[start of Data for this task]
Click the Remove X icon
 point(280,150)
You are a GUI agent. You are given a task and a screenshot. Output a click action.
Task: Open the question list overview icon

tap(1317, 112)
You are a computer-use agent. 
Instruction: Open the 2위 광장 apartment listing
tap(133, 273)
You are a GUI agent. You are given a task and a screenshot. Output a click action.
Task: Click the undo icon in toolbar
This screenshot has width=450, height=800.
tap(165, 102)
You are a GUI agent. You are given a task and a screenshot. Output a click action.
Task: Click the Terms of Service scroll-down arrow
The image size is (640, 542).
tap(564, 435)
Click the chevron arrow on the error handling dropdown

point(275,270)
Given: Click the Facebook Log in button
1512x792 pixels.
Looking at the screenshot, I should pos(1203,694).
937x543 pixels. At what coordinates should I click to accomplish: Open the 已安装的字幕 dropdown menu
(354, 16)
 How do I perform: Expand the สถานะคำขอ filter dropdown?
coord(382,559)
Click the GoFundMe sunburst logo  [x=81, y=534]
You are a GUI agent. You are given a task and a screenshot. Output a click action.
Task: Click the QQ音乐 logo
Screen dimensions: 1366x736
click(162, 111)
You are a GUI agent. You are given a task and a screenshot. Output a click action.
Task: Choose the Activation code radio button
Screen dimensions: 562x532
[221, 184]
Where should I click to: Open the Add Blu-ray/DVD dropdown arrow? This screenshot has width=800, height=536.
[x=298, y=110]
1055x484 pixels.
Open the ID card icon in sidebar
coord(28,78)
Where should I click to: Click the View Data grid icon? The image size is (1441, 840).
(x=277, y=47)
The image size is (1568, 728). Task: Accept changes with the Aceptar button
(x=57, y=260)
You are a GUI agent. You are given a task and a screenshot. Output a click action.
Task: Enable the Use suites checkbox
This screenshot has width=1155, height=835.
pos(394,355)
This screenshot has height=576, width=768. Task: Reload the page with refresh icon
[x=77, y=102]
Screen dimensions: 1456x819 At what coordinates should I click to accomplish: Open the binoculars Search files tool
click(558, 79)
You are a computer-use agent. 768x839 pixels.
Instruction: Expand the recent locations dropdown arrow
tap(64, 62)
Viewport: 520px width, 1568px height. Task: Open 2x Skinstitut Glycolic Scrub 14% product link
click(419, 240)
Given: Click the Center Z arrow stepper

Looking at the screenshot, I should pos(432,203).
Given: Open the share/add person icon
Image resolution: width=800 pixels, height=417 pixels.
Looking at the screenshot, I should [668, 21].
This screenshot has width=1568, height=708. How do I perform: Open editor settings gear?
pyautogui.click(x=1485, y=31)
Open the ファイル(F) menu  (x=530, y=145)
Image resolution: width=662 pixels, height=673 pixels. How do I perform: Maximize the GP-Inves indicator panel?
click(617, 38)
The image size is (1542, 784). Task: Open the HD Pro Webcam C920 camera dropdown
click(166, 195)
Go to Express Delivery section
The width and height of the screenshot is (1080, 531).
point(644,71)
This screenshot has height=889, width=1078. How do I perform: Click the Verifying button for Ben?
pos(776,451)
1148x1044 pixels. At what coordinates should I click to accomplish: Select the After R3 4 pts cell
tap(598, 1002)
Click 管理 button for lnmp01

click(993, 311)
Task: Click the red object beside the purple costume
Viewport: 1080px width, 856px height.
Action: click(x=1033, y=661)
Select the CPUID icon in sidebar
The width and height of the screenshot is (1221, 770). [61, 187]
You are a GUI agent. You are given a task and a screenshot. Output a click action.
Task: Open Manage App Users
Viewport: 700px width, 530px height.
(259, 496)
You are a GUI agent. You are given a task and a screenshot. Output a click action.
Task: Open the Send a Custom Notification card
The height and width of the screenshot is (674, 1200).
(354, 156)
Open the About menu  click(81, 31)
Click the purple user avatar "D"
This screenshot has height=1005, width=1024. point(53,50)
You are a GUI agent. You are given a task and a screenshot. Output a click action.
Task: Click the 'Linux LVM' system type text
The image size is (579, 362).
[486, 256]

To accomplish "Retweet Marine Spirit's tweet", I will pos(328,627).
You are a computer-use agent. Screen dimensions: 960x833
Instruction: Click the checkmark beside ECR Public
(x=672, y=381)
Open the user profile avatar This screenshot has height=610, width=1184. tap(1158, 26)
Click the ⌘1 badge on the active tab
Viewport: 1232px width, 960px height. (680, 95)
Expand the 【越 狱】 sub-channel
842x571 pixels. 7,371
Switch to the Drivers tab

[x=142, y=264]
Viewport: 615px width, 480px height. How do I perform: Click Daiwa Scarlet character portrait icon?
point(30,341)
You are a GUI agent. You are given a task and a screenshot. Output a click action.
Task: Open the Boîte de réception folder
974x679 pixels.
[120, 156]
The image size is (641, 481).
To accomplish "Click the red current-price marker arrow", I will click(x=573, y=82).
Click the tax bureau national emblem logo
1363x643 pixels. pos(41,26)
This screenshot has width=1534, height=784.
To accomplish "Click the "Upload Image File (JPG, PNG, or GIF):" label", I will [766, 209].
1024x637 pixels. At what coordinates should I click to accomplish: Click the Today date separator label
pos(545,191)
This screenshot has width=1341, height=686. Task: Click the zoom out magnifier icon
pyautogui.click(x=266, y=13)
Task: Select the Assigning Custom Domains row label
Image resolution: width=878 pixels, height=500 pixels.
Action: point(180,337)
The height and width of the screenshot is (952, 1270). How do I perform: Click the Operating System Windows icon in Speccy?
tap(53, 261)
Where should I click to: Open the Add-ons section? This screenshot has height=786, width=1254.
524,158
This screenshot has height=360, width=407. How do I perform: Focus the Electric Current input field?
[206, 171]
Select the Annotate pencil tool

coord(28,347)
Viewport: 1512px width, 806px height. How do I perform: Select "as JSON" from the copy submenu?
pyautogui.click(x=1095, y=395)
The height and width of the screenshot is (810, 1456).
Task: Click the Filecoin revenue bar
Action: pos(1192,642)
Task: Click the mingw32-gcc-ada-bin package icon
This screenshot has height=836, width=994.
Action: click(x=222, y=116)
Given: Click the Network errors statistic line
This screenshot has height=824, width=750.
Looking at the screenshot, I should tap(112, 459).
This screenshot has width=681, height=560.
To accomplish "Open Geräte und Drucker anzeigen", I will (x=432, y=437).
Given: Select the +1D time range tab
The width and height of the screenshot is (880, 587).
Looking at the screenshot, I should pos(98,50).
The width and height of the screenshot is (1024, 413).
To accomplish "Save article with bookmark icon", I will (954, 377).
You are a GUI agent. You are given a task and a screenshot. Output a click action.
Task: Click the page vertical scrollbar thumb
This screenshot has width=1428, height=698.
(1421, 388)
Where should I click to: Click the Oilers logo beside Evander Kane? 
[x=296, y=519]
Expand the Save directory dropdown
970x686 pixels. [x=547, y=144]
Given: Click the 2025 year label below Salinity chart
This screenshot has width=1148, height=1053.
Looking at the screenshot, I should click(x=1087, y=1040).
[end of Data for this task]
* [Directive]: Count the lines above that contain the word "beside", matching case exactly. Reply with the number only.

* [The reply]: 3